Existentialism scares people. The possibility we're just organisms on a rock floating through an indifferent universe is terrifying. Most choose to ignore it.

But that didn't sit well with me. I looked at it right in the face.

And it changed my life.

What Filled the Void?

After staring into the abyss of meaninglessness, an inevitable question follows: what now?

For me, the void had previously been filled with hedonism — chasing pleasure and avoiding pain. It didn't work. The pursuit of happiness became a perpetual treadmill. Hedonic adaptation is a bitch.

So, if not pleasure, what then?

I turned to the existentialist philosophers: Nietzsche, Sartre, Camus, Heidegger, Kierkegaard, and Schopenhauer. Turns out, these philosophers are brilliant at dissecting the meaninglessness of existence, but surprisingly vague when it comes to what the hell we should actually do about it.

Still, I found one common thread that ran through all their work: we don't discover purpose; we create it.

This is what Sartre means by the "dizzying possibilities" of consciousness. When you realize you can choose anything, be anything, do anything, it's both liberating and terrifying. The universe offers no guidance, just infinite possibility.

Faced with this radical freedom, I couldn't shake the thought that wasting my potential would be the greatest failure. If I can choose to be anything, why not become my best possible self?

This realization led me to improvement—not just ordinary self-improvement, but a drive toward becoming something greater, something akin to Nietzsche's Übermensch.

So I set off to improve everything I could about myself.

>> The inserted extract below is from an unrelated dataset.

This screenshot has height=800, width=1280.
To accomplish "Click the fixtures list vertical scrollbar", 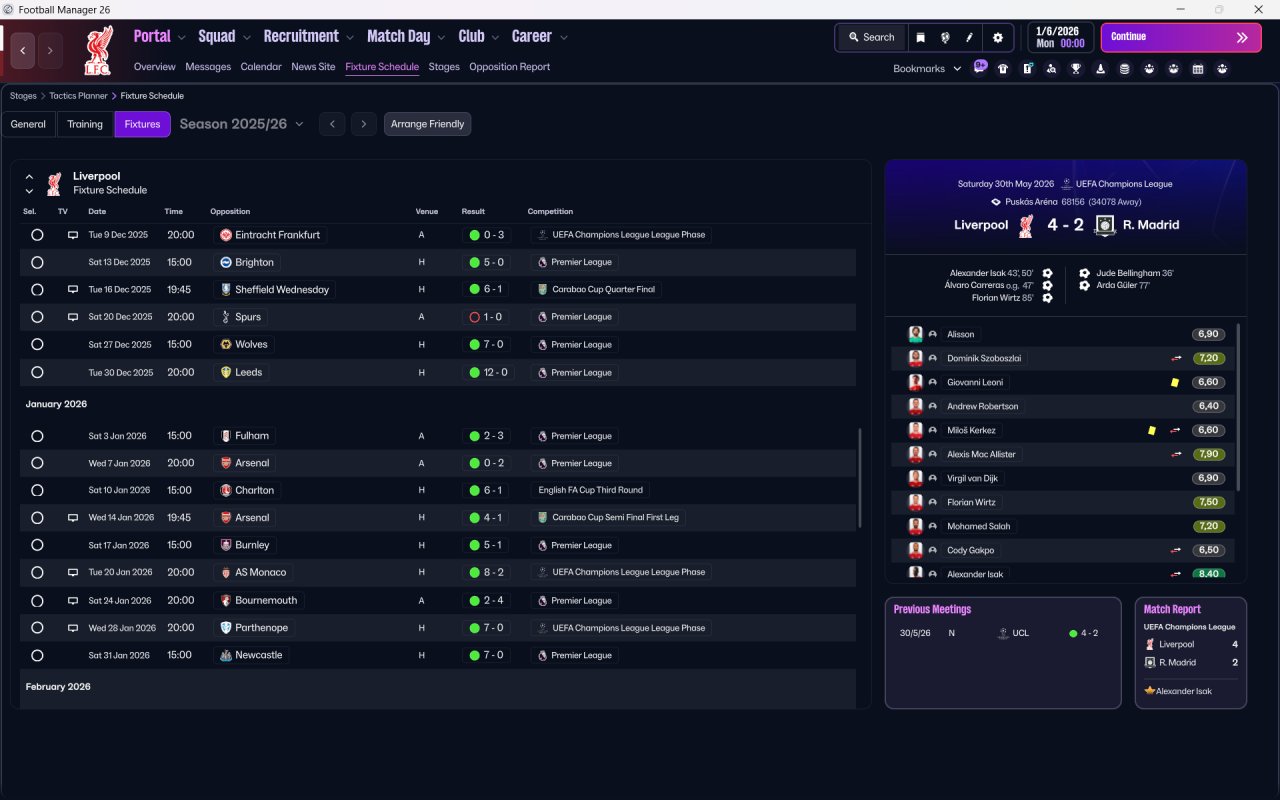I will 860,478.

What Am I Driving Towards?

With improvement as my driving force, a deeper question emerged: Improvement toward what end? And at what personal cost?

I found myself pulled between two ideals:

  1. Making a dent in the universe — to create something meaningful, to help others, to leave a legacy beyond myself.
  2. Live a deeply fulfilling, present life — to flow, to build relationships, to taste existence fully.

This tension isn't new. It runs through many traditions.

  • Buddhism points toward present-moment awareness, yet the Bodhisattva vows to help all beings.
  • Christianity celebrates both the contemplative monk and the active missionary.
  • Modern philosophers debate whether personal fulfillment is enough, or if we're morally obligated to do more.

So where do I land here?

I'm a consequentialist at heart. Utilitarianism informs much of my moral framework. This stems from my metaphysical view (something I’ve written about elsewhere) that we are the universe experiencing itself—one consciousness living many different lives. From this, it logically follows that I should want to elevate the collective human experience.

But at what expense? The people making the biggest dents in the universe often lead terrible lives—stressed, disconnected, and perpetually unsatisfied.

The consequentialist in me wants to maximize collective good, but applying this strictly to my own choices would mean surrendering everything that makes life worth living.

Is it an immutable law that extraordinary impact requires extraordinary sacrifice? If so, what am I willing to give up? This is something I continue to wrestle with daily.

The Dark Side of Improvement

So, I've figured out what drives me, and what it's directed towards. But there's a shadow side of improvement itself.

The first is that it doesn't turn off. Like, ever.

Once I trained myself to spot flaws and seek improvement, I started seeing everything as a system to optimize:

  • Every minute of silence filled with 2x speed podcasts
  • Every workout calculated for perfect efficiency
  • Every relationship analyzed for the highest-leverage way to build rapport

Even my free time becomes optimized—I've caught myself planning the most efficient route through a museum instead of getting lost in the art.

The second downside: happiness is found in the present, but when I'm striving, I'm constantly living in the future. "What could I improve for next time" becomes the endless refrain in my head. This makes celebrating achievements nearly impossible. I move the goalposts so quickly that I rarely appreciate how far I've come.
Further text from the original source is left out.